**Ziel der Übung**: Gib die Zeilen der folgenden Datensätze unverändert aus, beginnend bei der Zeile mit „Task: Click the strikethrough text icon“ und endend bei der Zeile mit „pyautogui.click(x=99, y=15)“, beide eingeschlossen. Lass die Bilder in deiner Antwort weg.

________________________________________

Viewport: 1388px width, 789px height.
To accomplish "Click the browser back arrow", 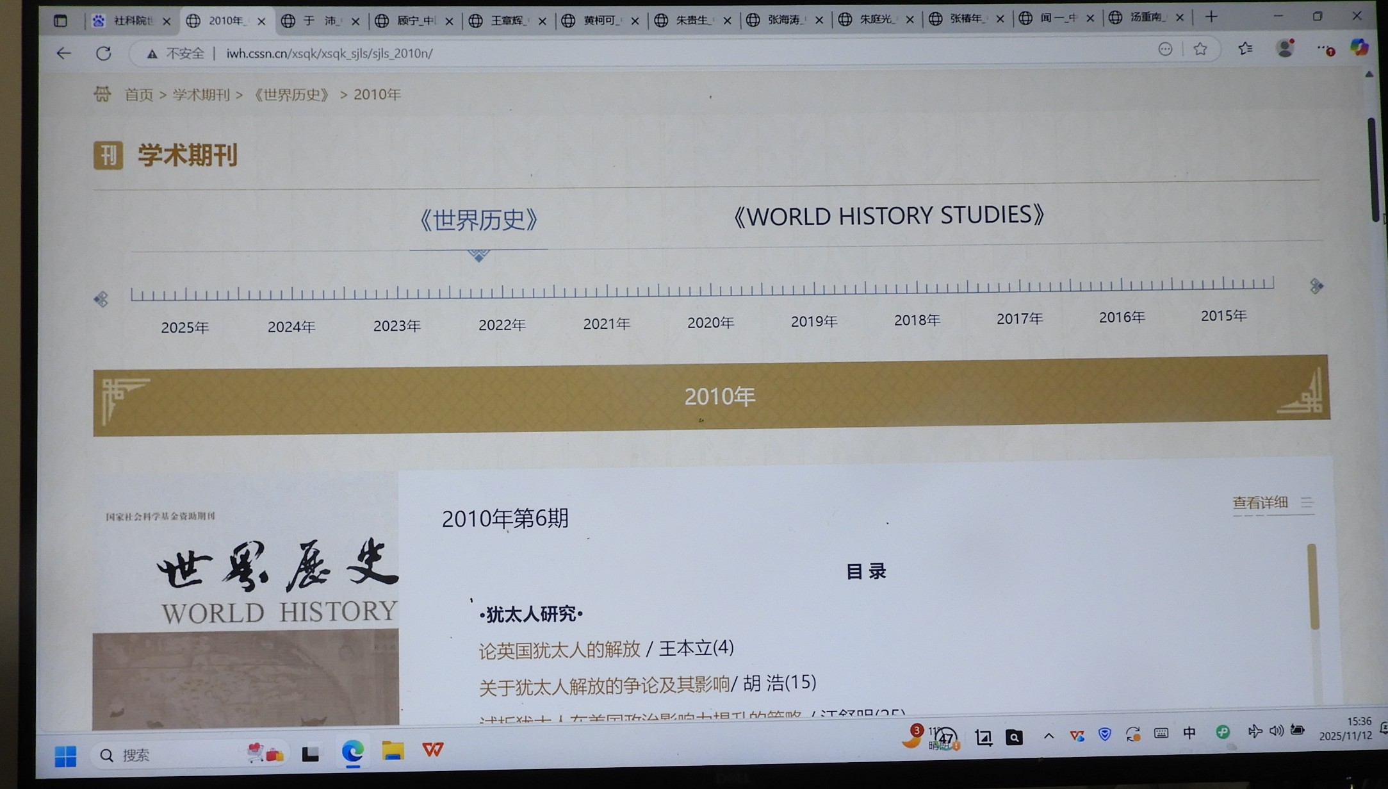I will point(63,53).
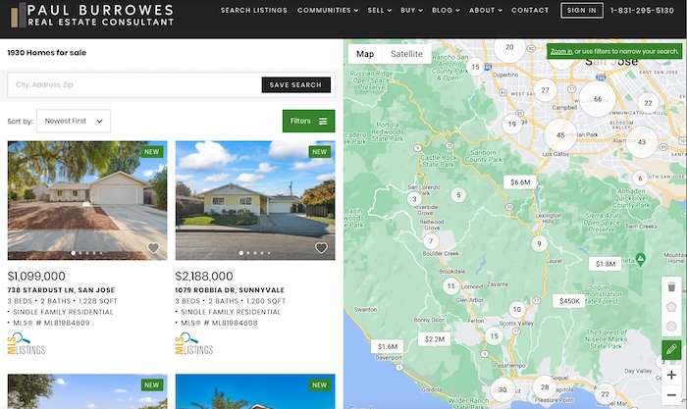Click the Save Search button
This screenshot has width=687, height=409.
click(295, 85)
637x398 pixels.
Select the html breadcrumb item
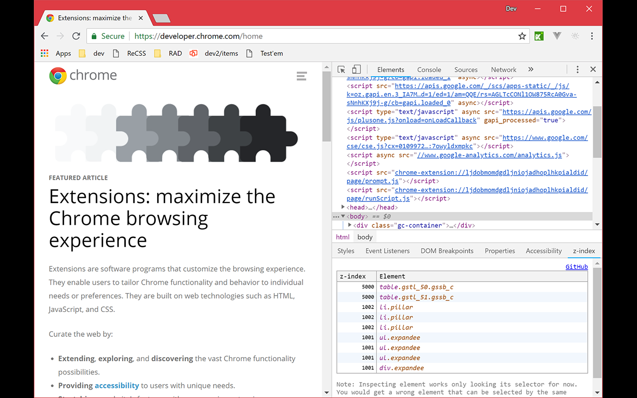click(x=342, y=237)
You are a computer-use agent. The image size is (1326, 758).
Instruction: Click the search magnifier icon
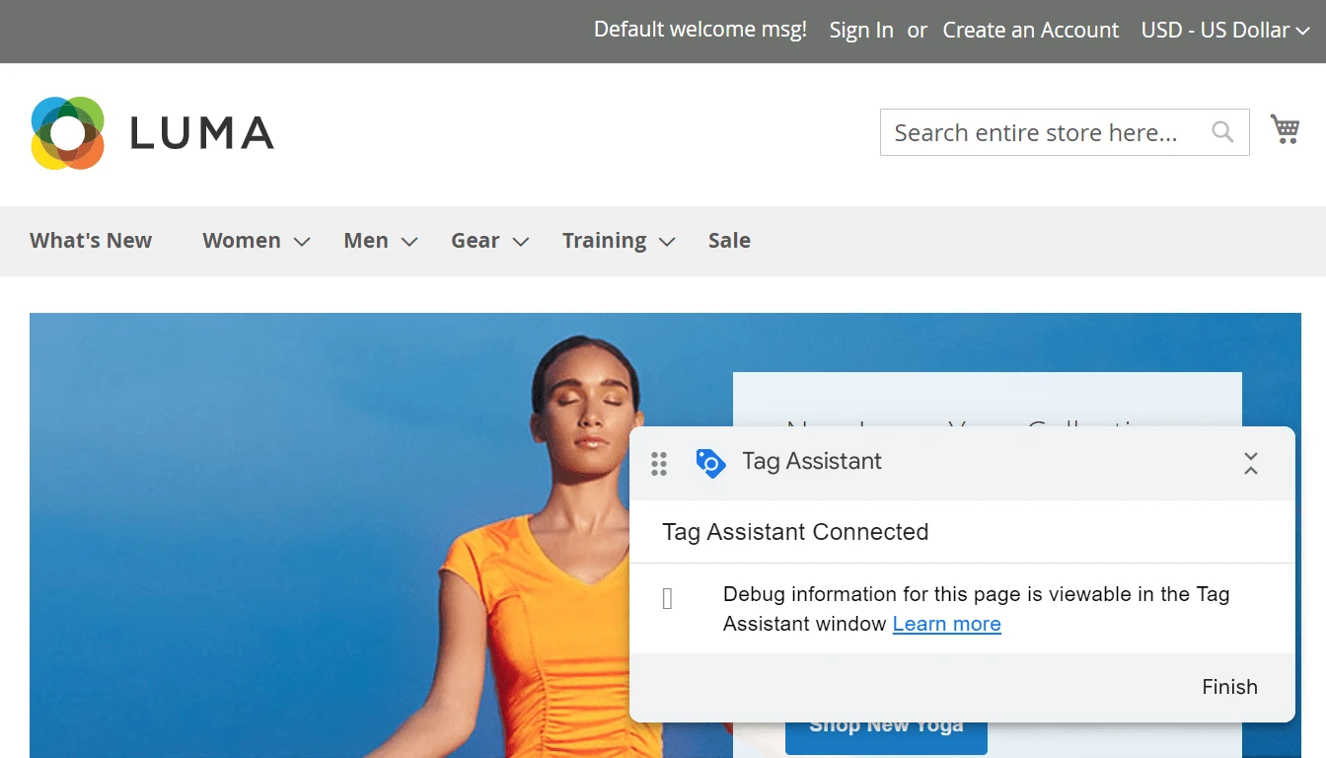click(1222, 131)

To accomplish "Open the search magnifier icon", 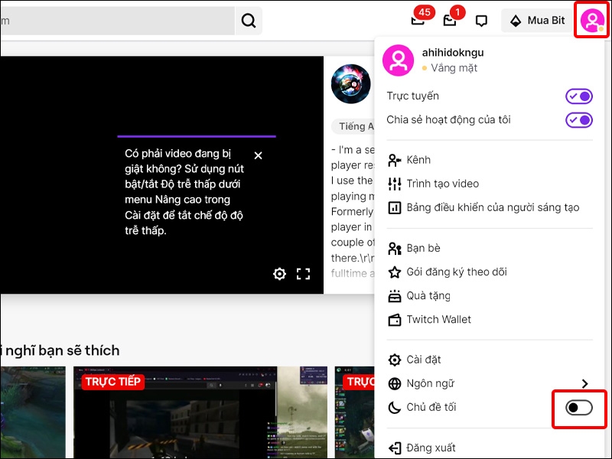I will click(248, 21).
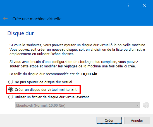Close the virtual machine wizard window
This screenshot has width=153, height=127.
[x=144, y=5]
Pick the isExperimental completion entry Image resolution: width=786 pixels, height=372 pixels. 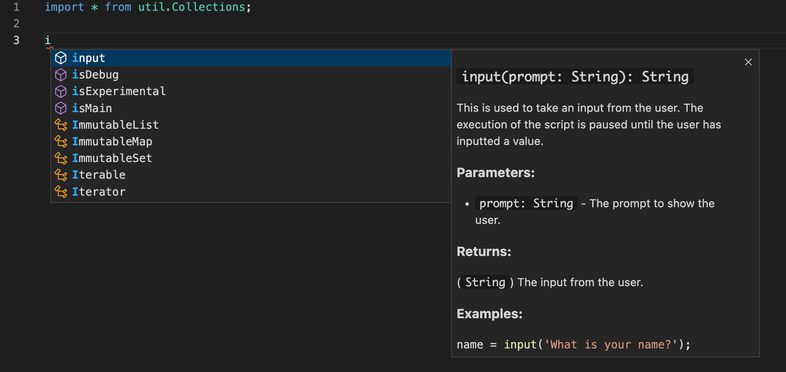pos(119,91)
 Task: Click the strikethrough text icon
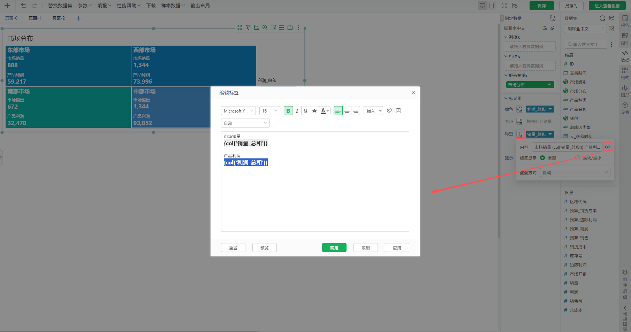[x=314, y=111]
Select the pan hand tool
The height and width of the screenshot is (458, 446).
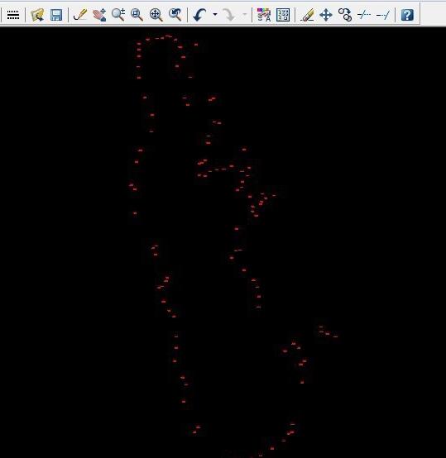pyautogui.click(x=99, y=15)
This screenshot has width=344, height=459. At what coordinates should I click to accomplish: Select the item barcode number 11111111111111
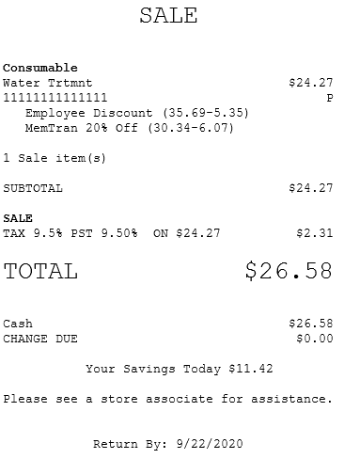click(x=55, y=98)
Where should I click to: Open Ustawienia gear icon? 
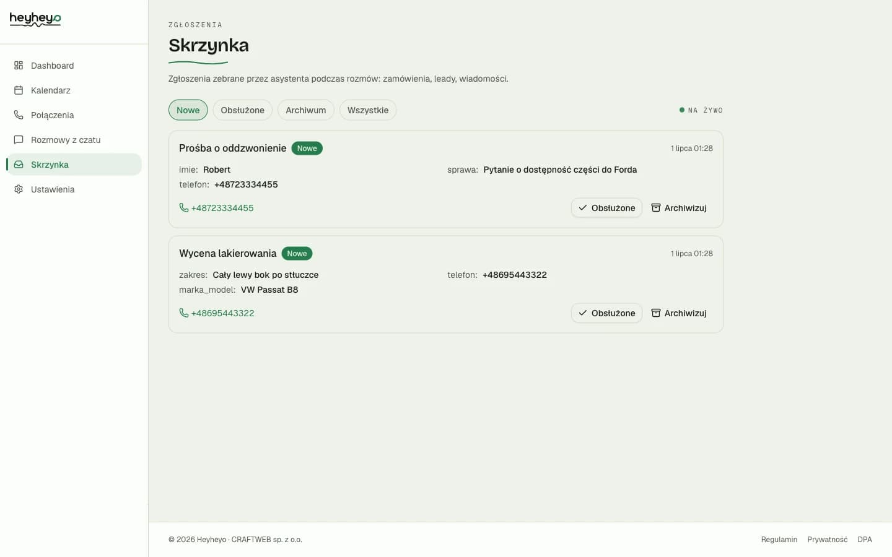19,189
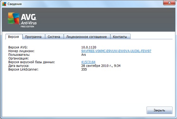Click the AVG version value 10.0.1120

pos(89,47)
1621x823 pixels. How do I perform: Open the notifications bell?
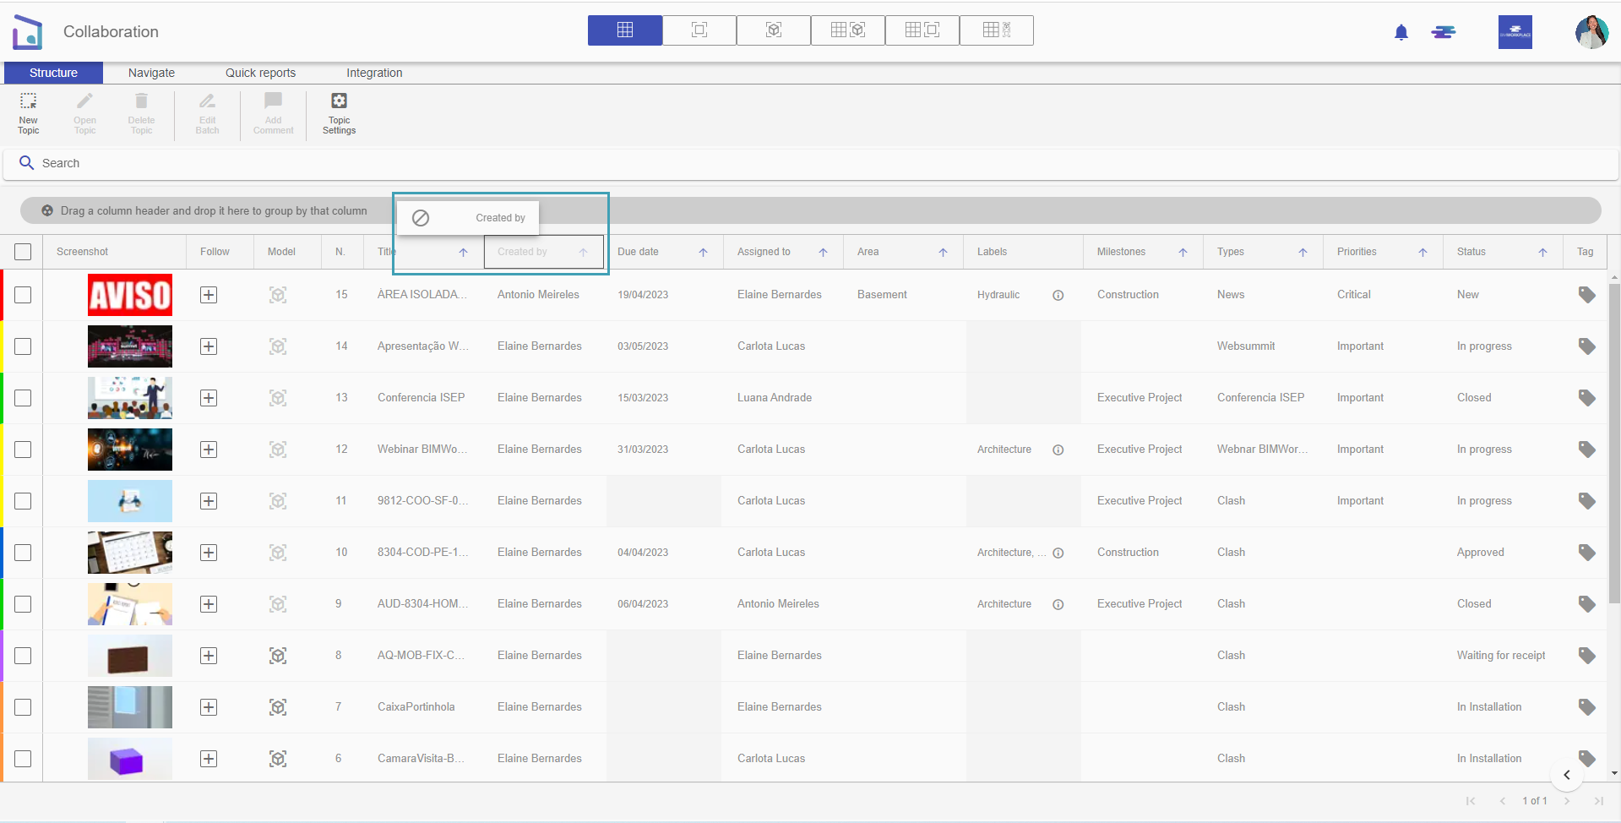(x=1401, y=33)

________________________________________

**Gelöste Übung**:
 Task: Click the strikethrough text icon
[x=314, y=111]
Select the pan hand tool
The height and width of the screenshot is (458, 446).
pyautogui.click(x=99, y=15)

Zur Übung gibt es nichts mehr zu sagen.